§ TO BE DONE
Collect each line below that contains the word "Click".

§ PROVIDED DATA
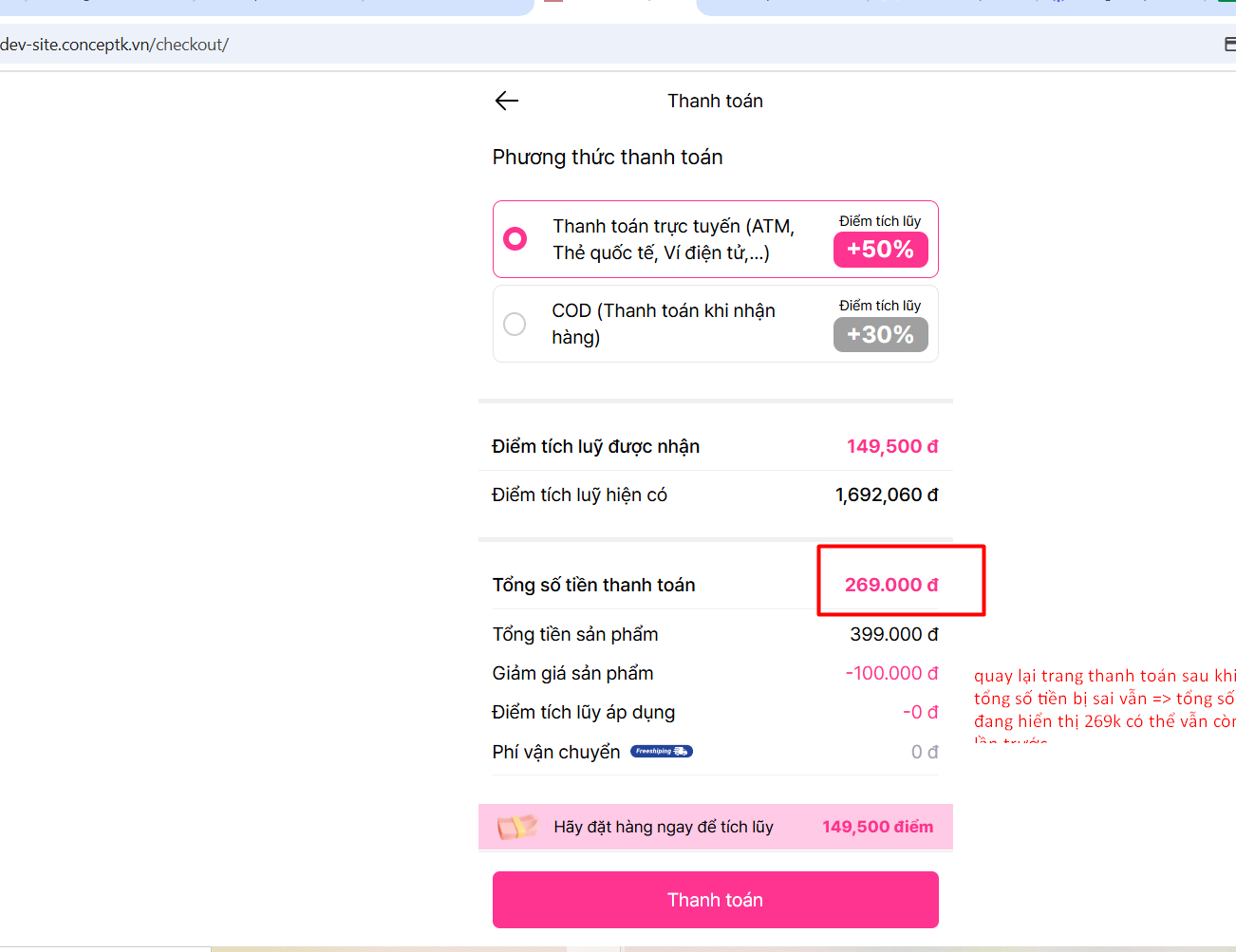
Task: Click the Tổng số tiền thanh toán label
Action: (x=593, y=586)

--

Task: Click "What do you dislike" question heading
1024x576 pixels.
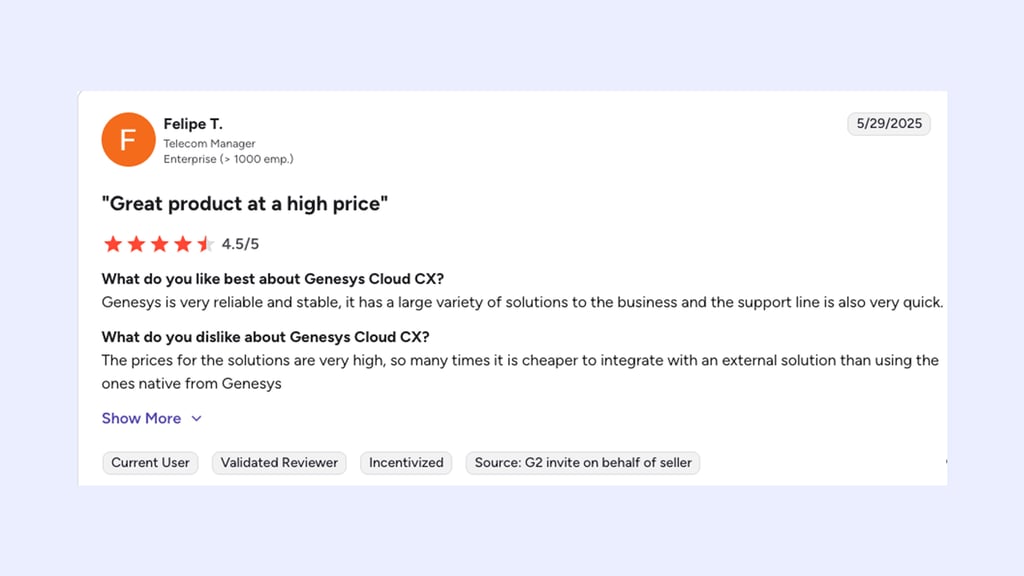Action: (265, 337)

§ SOLUTION FOR THIS EXERCISE
Task: Click the Tổng số tiền thanh toán label
Task: Click "What do you dislike" question heading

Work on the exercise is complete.